Dataset entries:
* * * * * * *
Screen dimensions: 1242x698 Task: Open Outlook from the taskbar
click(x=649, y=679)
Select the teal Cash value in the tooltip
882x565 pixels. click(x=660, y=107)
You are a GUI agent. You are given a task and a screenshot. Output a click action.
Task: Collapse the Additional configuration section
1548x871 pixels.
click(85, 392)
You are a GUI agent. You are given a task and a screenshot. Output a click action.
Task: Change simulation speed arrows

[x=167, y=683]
* * * * * * *
> [ACTIVITY]: Each line from the one with "Task: Collapse the" through the end of the entries above must be set down exactly, both end lines included, and no other line may appear.

> [THE ANSWER]:
Task: Collapse the Additional configuration section
1548x871 pixels.
click(85, 392)
You are a GUI agent. You are given a task and a screenshot. Output a click action.
Task: Change simulation speed arrows

[x=167, y=683]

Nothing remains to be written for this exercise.